(Work task): Transcribe word for word the lines below from the line with "This screenshot has height=512, width=1341." through the line with "Given: Open the gear options for SOCKS proxy", ends included.

(Available records):

========

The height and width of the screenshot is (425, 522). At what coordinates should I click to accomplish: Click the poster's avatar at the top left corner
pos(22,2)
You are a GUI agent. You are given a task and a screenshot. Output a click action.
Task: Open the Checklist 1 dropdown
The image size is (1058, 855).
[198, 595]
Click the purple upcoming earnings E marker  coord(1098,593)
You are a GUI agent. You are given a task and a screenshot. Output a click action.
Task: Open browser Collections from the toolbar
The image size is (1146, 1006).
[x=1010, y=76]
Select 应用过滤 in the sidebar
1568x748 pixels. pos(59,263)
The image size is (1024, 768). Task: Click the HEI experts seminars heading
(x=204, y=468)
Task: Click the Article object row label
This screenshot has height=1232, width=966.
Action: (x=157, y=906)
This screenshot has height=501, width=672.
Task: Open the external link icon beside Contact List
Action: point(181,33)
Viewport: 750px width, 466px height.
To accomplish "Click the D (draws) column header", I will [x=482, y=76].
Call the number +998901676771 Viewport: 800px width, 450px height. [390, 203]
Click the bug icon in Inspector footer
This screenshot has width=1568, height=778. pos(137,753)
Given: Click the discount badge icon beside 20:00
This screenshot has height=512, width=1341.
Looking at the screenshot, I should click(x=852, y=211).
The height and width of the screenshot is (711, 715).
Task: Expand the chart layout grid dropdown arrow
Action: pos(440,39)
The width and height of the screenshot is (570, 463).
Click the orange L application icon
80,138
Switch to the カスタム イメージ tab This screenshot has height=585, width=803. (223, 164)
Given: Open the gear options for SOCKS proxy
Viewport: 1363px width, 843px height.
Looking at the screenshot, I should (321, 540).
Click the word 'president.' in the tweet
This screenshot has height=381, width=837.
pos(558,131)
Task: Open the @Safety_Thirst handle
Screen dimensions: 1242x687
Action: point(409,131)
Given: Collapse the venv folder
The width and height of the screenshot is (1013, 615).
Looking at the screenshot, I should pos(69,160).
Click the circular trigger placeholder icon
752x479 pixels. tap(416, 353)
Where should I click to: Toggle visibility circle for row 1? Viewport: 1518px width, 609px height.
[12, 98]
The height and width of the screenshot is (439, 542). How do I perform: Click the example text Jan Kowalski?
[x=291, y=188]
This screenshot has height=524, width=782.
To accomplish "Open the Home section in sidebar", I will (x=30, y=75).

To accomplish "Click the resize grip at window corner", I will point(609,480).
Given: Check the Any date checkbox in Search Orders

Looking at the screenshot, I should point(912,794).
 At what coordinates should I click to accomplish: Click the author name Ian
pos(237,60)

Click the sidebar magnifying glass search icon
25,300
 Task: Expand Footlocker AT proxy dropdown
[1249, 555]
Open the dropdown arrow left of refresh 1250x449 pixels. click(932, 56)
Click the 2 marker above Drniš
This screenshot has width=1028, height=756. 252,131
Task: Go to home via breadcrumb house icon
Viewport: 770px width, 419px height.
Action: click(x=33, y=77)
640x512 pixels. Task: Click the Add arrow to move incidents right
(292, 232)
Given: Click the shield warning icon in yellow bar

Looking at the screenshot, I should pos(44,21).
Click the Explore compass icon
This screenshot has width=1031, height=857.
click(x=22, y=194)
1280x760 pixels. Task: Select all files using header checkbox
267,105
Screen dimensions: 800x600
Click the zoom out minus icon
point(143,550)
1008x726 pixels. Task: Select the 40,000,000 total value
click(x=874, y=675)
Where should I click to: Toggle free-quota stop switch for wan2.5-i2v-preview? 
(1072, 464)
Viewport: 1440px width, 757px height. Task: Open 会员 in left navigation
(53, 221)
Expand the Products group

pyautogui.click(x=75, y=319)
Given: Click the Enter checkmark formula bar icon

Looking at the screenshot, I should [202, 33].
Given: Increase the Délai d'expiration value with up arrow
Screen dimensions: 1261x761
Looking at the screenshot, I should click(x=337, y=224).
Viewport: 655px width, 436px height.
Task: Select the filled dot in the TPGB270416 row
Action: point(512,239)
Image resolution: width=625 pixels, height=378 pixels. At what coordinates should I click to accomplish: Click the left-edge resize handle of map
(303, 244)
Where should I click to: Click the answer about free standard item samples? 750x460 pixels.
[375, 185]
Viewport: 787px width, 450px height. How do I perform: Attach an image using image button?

========

(Answer box):
This screenshot has height=512, width=1341.
Looking at the screenshot, I should click(x=852, y=211).
The height and width of the screenshot is (711, 715).
Task: Expand the chart layout grid dropdown arrow
Action: pos(440,39)
The width and height of the screenshot is (570, 463).
Click the orange L application icon
80,138
Switch to the カスタム イメージ tab This screenshot has height=585, width=803. (223, 164)
Given: Open the gear options for SOCKS proxy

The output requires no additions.